Interval Overlap Detection (Sweep)
Store interval start points in a SortedDict keyed by start time. For a new interval [s, e], check if the predecessor's end overlaps s, and if the successor's start is within e. O(log n) per interval.
Dynamic Rank Query (Online)
For an online stream of insertions and rank queries, use SortedList. Insert v → O(log n); rank(v) = sl.bisect_left(v) → O(log n). For offline with known value set, a BIT over compressed coordinates is faster in practice (smaller constants).
Kth Smallest in Matrix / Multiple Sorted Arrays
Use a min-heap to merge and advance, or binary search on value with ordered-set rank as feasibility check. The ordered set answers "how many values ≤ mid?" in the structure in O(log n), making binary search viable.
See heap-priority-queue.md for the merge-k-sorted-lists pattern.
Advanced Techniques
Order-Statistics Tree via BIT + Coordinate Compression
Solves problems requiring simultaneous dynamic insert/delete and rank/select on arbitrary values, without needing a custom BST.
Mechanism: compress all values (known offline) to indices [0, m−1]; maintain a BIT over these indices. update(compress[v], +1) for insert, −1 for delete. Rank = prefix_sum(compress[v] − 1). Select = binary search for the index where prefix sum first reaches k.
When to use over SortedList: when m (the value universe size) is small but n (operations) is large and you need guaranteed O(log m) with minimal constant.
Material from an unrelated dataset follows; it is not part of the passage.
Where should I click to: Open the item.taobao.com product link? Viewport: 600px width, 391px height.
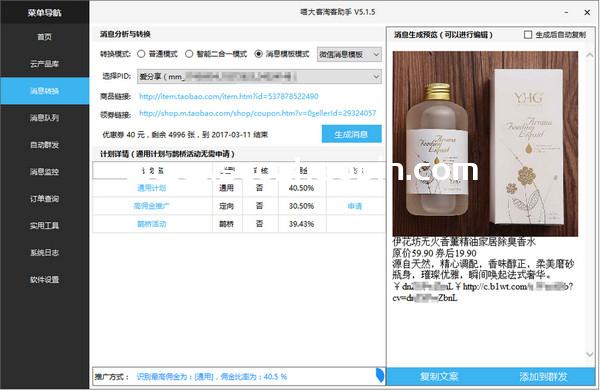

Also when the problem involves counting, not retrieving actual values. If you need actual values or the universe is unknown, prefer SortedList.
Complexity: O(log m) per operation, O(m) space.
Two-SortedList Median Maintenance
Maintains a running median over a dynamic multiset by splitting into lower half and upper half.
Mechanism: keep lo (max is lo[-1]) and hi (min is hi[0]). On insert: add to lo if v ≤ lo[-1] else to hi; rebalance so |len(lo) − len(hi)| ≤ 1 by moving lo[-1] or hi[0]. Median = lo[-1] (odd total) or average of lo[-1] and hi[0] (even).
When to use over two-heap: when you also need floor/ceiling/rank queries on the same data, or when you need to delete arbitrary elements (heap deletion is O(n) without augmentation; SortedList.remove is O(log n)).
Complexity: O(log n) per insert/delete/median query.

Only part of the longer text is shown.